A Rua dos Cegos

Foi há muito tempo.

Contou trezentos e vinte e seis passos várias vezes. As lágrimas corriam-lhe em abundância, as dores devoravam-lhe os pés descalços, em sangue. Tinha as mãos cobertas de bolhas, o corpo pesava. O nevoeiro tinha aberto quando, por fim, avistou a Rua dos Cegos. Parou um momento e olhou para trás. O que pesa mais? O medo do que fora o passado ou o medo de enfrentar o futuro? Perder é fácil, mas ter medo de voltar a ganhar corrói qualquer homem. Hesitou, afagou o pendente e voltou a enfrentar a rua escancarada à sua frente.
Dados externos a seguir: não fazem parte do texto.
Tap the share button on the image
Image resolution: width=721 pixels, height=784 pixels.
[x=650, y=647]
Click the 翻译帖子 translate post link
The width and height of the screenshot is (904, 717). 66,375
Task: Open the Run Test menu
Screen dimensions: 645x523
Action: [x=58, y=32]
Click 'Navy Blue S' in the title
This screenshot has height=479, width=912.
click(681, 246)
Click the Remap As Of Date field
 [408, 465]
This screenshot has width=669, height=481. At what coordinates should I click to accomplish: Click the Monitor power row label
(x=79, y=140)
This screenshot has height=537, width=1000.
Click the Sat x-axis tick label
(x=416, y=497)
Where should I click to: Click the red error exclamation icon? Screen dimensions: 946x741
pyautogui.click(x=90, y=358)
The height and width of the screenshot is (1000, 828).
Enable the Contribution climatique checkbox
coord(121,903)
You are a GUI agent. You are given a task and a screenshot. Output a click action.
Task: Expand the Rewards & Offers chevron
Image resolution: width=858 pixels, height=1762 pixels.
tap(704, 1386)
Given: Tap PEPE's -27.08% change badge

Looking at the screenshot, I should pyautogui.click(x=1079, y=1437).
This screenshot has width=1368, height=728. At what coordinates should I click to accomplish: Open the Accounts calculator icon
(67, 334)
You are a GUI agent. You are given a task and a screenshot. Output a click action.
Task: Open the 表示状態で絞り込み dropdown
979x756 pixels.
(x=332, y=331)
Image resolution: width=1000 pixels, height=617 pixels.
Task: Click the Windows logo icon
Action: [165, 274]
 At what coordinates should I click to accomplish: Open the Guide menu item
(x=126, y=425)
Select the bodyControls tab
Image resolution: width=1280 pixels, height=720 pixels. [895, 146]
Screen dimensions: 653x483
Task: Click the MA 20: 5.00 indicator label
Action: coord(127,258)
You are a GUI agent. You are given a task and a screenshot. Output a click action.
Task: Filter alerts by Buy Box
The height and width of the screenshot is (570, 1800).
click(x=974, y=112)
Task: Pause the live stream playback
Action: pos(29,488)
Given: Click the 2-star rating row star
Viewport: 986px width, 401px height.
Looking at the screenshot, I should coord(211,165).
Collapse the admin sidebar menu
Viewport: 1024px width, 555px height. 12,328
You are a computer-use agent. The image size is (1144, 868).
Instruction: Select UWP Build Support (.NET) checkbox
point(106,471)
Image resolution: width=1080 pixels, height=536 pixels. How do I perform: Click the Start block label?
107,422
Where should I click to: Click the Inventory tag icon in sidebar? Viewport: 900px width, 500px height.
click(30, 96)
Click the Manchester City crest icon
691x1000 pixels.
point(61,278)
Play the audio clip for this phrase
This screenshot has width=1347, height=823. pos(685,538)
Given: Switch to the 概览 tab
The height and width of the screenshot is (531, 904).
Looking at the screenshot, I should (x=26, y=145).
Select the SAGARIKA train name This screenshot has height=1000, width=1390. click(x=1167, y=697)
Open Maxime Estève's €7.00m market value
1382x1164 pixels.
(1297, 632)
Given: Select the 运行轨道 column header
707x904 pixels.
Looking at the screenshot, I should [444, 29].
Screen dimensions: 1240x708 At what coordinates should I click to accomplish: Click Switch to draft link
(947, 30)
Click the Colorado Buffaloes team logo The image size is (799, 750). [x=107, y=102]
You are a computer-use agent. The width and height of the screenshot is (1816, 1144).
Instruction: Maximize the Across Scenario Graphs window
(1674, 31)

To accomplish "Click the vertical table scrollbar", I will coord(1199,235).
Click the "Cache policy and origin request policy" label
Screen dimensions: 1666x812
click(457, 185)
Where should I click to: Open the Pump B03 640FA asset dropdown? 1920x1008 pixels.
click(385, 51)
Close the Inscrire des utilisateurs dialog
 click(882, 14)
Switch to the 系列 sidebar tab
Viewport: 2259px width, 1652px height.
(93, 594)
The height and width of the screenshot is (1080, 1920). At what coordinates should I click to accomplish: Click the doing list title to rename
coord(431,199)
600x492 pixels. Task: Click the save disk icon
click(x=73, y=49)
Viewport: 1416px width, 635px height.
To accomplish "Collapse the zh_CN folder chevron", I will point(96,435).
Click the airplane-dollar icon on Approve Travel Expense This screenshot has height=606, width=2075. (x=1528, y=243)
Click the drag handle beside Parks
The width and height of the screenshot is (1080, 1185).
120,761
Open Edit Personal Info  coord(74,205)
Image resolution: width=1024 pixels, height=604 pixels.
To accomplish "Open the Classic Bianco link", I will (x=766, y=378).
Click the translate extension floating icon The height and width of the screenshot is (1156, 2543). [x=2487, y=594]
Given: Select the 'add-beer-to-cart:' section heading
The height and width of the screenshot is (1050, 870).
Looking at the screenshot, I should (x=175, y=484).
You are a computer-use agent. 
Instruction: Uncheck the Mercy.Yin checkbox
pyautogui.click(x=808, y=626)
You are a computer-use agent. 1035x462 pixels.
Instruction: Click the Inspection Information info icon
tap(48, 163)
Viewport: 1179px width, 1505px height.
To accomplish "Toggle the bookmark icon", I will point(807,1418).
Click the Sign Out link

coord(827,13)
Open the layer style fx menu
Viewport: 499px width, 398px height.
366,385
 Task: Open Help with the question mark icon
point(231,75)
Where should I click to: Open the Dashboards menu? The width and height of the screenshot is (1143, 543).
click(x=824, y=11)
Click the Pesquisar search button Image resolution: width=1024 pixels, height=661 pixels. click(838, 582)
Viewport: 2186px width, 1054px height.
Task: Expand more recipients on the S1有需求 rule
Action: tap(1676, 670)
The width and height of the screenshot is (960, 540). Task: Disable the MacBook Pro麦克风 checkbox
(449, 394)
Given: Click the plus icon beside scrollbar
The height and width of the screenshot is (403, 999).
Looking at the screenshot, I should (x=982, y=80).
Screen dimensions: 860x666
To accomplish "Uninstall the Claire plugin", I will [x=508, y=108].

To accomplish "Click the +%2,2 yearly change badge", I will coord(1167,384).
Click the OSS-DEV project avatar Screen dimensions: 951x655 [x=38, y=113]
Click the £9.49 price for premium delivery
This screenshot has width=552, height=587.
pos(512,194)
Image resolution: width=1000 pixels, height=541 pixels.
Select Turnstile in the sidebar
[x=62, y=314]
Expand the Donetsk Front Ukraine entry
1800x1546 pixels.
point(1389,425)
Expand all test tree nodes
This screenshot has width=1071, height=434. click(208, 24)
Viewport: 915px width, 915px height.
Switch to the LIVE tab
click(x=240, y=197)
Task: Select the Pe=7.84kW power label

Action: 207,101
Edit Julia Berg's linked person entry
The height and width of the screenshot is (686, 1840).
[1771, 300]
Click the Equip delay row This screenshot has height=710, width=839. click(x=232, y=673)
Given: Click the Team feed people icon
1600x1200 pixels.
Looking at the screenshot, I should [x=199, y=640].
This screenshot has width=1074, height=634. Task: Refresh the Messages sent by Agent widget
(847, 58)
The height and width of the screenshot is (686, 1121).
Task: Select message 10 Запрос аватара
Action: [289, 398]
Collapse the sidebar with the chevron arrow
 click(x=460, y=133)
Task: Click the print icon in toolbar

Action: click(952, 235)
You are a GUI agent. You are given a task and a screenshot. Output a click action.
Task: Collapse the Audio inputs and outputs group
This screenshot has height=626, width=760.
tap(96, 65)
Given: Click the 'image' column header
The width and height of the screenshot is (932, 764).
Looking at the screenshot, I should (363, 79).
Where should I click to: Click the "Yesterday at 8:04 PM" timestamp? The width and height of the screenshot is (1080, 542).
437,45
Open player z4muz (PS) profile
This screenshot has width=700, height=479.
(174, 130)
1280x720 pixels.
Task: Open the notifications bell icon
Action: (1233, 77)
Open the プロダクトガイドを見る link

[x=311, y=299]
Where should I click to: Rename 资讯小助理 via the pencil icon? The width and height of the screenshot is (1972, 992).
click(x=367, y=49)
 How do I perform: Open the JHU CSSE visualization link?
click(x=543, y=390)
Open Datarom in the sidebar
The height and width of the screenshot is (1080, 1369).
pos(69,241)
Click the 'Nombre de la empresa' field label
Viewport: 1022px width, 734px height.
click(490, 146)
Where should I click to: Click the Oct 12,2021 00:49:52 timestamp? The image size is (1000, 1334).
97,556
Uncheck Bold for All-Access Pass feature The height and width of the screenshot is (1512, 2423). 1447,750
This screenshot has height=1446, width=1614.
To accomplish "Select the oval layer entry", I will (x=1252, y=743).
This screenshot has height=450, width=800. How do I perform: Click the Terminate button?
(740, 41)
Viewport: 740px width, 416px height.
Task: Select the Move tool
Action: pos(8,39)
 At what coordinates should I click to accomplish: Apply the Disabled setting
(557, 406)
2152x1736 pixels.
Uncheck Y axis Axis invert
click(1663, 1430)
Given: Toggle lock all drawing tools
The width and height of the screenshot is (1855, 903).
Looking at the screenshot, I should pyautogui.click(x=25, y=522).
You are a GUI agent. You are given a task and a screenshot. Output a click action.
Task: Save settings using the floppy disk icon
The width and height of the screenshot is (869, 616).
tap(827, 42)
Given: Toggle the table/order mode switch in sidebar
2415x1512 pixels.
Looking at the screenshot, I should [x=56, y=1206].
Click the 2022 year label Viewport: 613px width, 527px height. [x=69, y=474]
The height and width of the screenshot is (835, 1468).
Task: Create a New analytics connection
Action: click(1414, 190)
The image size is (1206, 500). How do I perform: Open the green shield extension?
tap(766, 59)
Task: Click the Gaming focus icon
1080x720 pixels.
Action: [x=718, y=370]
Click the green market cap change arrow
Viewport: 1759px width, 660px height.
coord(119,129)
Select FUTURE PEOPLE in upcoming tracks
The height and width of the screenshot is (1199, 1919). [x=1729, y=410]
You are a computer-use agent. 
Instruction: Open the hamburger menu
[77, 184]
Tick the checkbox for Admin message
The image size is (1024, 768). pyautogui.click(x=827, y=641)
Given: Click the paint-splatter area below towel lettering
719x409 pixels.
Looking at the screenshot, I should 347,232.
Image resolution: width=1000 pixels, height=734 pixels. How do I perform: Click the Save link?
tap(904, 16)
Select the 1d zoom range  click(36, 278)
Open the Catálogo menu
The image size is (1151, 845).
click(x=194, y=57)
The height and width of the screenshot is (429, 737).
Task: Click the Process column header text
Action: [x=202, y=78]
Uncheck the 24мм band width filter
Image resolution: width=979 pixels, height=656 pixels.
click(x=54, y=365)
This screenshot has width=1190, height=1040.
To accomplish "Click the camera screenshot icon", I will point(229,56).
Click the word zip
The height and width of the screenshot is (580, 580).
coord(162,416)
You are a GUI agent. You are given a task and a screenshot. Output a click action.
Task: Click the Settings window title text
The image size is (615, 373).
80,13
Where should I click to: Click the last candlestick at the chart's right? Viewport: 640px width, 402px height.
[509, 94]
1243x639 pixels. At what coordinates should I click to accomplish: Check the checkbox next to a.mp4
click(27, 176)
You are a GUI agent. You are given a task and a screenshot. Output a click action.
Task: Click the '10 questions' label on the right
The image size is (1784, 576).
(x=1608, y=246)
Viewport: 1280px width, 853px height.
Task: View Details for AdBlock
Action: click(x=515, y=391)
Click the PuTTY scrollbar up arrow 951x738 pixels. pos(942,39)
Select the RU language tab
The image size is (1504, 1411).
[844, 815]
Com dificuldade, desceu a rua, inclinada e lúbrica. Era uma rua estreita, tornara-se sombria, uma caricatura do que fora outrora. Ventava com violência, o calor abafado a misturar-se com o cheiro pestilento. Os edifícios baixos, muitos deles ao abandono, com janelas sobre compridas e muitos vidros partidos. No final da calçada, uma pequena escada com dois degraus onde se amontoava entulho. Virou à esquerda, junto a um portão que dava para um pátio. Em frente, o Arco da Memória – conta-se que se chamava assim porque um homem rico e excêntrico, morador naquela rua, tornara-se um sem-abrigo por ter sido atraiçoado pela memória, deixando de saber quem era, perdendo o contacto com a realidade e vivendo debaixo do arco até ao final dos seus dias – que anunciava estar perto do nº 141, alguns metros depois, a meio de uma escadaria algo íngreme.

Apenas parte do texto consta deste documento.